第二十二話 『救出』
天音は拘束されたまま、身動きの取れない自分の肉体を徐々に弛緩させる事に努めた。
(拳一つ、抜き出せる隙間があればいい)
関節を自ら外そうと思案するが、音で直ぐ様田中にバレると考えとどめた。一瞬の隙すら与えない程の胆力は眼を見張るものがあると、敵ながら敬意を抱く。
天理は同時に嵐道の真意に気付いた。先程の発言は『天音を動揺させる』類のものだ。それは即ち彼女がこの場にいる事に他ならない。
「ねぇ、嵐兄。僕は父さんから全てを聞かされたんだ。だから、無駄な挑発は無意味だと思う」
「……なんで、天ちゃんは怒らないの? 理不尽じゃないか。力ある者がそんな風に弱者に乏しめられるなんて」
「嵐兄の気持ちは嬉しいけど、僕はずっと幸せなんだよ。こんな日々が毎日続けばいいなって思いながら、天音と生きてるんだ」
「ーーーーッ⁉︎」
嵐道は向けられた義理の弟の表情を見て、明らかに動揺した。全ては天理の為にと考えて動いてきた自分の行動が否定されるに等しい発言。
そして、幸せを確かに感じ取っている顔を向けられたのだ。
「天ちゃんは、間違ってる!」
「間違ってないよ。
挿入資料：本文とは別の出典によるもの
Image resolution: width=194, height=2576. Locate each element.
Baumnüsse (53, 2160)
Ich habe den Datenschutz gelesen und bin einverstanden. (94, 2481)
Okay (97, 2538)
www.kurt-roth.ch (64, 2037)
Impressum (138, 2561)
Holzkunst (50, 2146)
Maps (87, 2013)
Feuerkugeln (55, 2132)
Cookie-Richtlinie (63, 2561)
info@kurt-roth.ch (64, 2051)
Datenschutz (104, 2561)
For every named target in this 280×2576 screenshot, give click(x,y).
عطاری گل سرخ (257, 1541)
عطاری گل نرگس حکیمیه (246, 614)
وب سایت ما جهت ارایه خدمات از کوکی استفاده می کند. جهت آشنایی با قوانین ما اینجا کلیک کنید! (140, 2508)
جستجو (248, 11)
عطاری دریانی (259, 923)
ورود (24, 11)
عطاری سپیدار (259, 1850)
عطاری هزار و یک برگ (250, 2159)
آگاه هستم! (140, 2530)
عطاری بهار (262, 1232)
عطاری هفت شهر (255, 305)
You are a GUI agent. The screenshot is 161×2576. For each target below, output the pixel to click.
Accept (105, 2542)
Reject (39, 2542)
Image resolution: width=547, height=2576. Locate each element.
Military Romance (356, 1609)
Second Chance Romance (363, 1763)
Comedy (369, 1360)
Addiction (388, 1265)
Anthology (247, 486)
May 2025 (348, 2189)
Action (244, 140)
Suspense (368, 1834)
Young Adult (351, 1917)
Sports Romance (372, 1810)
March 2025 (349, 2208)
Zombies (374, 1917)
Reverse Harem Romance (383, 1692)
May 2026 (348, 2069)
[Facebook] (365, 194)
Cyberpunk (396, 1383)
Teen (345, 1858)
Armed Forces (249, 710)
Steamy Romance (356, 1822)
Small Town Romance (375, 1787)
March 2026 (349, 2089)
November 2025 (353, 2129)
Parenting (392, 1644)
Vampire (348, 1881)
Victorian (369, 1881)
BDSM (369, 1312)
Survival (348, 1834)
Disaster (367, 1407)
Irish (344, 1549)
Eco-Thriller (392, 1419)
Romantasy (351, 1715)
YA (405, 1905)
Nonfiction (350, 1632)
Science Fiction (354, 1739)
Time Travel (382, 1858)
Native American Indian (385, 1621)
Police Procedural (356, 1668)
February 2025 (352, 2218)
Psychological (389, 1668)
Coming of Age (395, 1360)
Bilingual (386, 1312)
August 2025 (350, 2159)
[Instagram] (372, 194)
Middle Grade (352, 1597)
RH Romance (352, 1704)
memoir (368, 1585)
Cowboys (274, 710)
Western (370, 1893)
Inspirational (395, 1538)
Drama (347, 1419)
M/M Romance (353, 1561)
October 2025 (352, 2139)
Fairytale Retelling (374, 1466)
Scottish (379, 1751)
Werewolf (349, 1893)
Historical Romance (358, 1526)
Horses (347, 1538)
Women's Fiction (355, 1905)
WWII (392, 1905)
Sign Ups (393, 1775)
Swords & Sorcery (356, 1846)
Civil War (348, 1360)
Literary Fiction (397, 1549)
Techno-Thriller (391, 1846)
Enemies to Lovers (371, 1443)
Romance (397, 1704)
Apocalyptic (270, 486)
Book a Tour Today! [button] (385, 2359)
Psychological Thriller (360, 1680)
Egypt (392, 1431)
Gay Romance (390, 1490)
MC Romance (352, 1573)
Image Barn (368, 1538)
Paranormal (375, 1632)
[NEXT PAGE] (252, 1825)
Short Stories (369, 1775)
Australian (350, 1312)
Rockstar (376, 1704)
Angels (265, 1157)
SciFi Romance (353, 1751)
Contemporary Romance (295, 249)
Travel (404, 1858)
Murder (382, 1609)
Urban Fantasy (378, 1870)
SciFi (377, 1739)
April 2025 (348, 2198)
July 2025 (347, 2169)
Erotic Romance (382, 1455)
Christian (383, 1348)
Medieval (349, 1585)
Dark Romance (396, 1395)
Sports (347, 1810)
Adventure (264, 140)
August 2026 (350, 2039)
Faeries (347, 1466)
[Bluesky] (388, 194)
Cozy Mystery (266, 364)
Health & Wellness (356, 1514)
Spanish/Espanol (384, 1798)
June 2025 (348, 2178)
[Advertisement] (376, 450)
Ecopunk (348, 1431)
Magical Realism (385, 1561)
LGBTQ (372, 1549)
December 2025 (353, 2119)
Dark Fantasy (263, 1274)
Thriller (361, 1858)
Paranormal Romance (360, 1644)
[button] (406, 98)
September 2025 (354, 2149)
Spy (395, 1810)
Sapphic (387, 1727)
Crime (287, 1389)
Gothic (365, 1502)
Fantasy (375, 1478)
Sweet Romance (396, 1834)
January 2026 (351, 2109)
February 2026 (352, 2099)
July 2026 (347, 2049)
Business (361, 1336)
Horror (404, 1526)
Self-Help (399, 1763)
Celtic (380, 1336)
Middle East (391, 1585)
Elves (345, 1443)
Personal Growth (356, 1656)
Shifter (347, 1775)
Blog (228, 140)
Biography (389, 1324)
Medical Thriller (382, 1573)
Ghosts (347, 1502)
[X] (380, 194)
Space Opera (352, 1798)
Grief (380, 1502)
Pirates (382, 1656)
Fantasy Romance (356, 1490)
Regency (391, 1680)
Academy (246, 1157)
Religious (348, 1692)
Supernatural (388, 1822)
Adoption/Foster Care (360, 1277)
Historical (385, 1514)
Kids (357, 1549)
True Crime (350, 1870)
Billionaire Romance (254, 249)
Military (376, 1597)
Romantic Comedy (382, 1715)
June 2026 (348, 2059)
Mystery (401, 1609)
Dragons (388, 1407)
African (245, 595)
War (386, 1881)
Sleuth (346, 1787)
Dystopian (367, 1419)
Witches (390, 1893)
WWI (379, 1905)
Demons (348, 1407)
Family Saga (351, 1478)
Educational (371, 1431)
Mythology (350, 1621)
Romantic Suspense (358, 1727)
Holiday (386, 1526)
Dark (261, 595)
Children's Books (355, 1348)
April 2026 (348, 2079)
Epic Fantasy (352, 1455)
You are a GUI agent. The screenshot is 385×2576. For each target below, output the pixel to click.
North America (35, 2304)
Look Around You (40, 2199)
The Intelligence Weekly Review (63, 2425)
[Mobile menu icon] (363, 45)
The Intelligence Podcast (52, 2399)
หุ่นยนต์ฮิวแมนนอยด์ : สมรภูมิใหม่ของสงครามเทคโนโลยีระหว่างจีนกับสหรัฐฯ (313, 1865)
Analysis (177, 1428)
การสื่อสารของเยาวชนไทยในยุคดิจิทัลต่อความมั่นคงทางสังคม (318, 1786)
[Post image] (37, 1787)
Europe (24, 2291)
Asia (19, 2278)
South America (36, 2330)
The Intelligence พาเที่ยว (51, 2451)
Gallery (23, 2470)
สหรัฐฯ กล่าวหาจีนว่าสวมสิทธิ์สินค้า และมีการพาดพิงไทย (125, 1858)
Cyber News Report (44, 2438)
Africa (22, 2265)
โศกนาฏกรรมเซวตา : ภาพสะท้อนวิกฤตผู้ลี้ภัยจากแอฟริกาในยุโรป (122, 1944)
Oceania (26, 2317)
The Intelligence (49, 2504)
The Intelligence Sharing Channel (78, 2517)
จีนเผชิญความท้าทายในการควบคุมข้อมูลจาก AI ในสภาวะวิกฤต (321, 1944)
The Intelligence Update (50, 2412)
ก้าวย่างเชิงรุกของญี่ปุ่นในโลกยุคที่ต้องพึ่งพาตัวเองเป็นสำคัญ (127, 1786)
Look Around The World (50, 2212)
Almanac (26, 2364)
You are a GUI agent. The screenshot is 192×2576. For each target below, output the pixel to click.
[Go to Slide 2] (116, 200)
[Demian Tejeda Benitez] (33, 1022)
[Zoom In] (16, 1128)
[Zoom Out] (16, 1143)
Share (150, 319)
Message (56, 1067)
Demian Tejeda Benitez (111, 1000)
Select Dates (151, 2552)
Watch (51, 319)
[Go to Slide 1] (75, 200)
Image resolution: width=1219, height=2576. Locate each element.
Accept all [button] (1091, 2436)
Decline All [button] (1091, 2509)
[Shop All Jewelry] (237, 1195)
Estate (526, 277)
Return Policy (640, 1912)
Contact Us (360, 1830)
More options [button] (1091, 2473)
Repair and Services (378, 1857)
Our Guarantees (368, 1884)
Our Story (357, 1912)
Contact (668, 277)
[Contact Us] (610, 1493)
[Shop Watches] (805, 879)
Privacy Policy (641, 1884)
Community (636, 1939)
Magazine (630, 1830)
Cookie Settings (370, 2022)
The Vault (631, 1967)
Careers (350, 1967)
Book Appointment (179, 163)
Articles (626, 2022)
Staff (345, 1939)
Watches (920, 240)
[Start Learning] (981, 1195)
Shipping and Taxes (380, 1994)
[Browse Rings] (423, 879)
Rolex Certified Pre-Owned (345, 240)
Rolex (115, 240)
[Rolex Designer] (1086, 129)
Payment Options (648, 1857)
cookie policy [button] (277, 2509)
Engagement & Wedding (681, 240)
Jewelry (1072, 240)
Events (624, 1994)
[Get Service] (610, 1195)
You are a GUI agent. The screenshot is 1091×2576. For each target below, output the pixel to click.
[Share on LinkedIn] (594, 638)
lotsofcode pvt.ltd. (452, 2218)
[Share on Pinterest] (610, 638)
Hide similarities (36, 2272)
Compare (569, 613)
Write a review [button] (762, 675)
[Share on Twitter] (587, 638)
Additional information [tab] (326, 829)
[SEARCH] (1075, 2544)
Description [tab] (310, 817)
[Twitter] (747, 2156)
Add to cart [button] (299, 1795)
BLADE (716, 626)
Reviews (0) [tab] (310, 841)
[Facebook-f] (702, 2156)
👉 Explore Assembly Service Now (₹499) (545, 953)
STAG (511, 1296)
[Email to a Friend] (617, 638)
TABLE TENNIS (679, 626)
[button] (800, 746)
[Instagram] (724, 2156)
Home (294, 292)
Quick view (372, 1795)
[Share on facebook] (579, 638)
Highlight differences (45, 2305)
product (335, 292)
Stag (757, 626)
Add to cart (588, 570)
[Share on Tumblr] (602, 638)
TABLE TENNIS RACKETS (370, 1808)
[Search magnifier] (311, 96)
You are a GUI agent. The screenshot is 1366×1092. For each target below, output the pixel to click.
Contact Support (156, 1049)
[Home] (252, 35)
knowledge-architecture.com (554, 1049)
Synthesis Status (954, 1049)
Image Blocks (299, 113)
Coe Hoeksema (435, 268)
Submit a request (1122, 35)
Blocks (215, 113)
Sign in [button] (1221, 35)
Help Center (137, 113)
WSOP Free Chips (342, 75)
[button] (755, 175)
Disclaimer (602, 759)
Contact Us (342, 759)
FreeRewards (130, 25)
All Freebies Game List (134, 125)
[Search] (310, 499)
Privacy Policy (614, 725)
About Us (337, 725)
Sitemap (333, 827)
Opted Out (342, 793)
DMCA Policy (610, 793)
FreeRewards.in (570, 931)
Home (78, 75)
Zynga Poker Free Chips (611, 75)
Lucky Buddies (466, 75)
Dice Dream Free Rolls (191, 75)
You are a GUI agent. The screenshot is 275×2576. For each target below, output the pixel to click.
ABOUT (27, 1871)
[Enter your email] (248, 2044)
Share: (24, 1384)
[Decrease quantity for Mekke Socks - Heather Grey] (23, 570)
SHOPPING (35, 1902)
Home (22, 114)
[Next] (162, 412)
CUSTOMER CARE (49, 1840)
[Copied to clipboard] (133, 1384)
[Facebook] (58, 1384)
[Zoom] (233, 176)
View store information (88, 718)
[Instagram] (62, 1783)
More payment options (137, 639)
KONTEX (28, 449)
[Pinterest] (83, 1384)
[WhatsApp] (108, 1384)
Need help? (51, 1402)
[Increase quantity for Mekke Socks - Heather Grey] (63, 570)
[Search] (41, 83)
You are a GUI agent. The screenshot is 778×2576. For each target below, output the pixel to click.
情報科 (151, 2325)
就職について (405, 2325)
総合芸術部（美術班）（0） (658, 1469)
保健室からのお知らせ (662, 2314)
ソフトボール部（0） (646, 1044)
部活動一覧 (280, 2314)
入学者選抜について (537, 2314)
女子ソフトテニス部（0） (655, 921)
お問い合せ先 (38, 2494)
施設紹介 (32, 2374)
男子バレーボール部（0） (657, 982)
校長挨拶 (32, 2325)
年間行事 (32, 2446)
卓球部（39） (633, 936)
だって、僕は嵐兄も田中さんも殺したくないんだから」
「俺は天ちゃんになら殺されたって構わない! 激情に身を委ねて憎しみに呑まれながらこの肉を裂けばいい!」
「……あのねぇ。前々から言いたかったんだけど、嵐兄のそういうところはマジでウザいよ?」
目が見えていたら、氷冷の視線を向けられていたに違いないと感じさせる程に、天理の言葉の発し方は冷めていた。
(こんな天ちゃんも……イイ!!)
ゾクゾクと背筋を奔る快感に酔い痴れながら、嵐道は脱力して地面にしな垂れる。同時に迷いを抱いた。
「幸せか……」
だが、一瞬漏らした呟き、逡巡する兄の思考を天理は見逃さない。すかさず声の元へ回りこむと同時に右腕を首元に回して、外れぬ様に左腕でロックする。
「ガッ、ヒャッ⁉︎」
「油断したね。天音が何も言わないって事は、田中さんあたりが拘束してるか脅してるじゃないかな?」
天音と田中は驚愕に眼を見開く。齎されたのは田中の躊躇い。主人を助けるか、天音を留めておくかが脳裏に過ぎった隙。
ーー強かな女が見逃す筈がない。
「白夜! 極夜!!」
「ーーしまっ⁉︎」
二刀の短剣は瞬時に球体型の爆弾の繋ぎ目を両断した。身体を回転させると、天音はすかさず田中の影へと隠れる。
ーードゴオオオオオオオオオンッ!!
「……思ったより小さな爆発だったわね。本当に私を殺すだけが目的かのような作りは流石だわ」
辛うじて死せず意識を失った田中の肉体を放り捨てると、天音は闇夜を疾駆して極夜の刃を嵐道の首元にあて、躊躇うことなく天理に口付けを交わす。
「〜〜〜〜〜〜ッ⁉︎」
「私を助けてくれてありがとう天理! 愛してるわ」
「ど、どういたしました……」
赤面する少年の頬を指元でなぞり、天音は妖艶な笑みを浮かべた。
運命が覆ることは無いのだと、知らぬままに。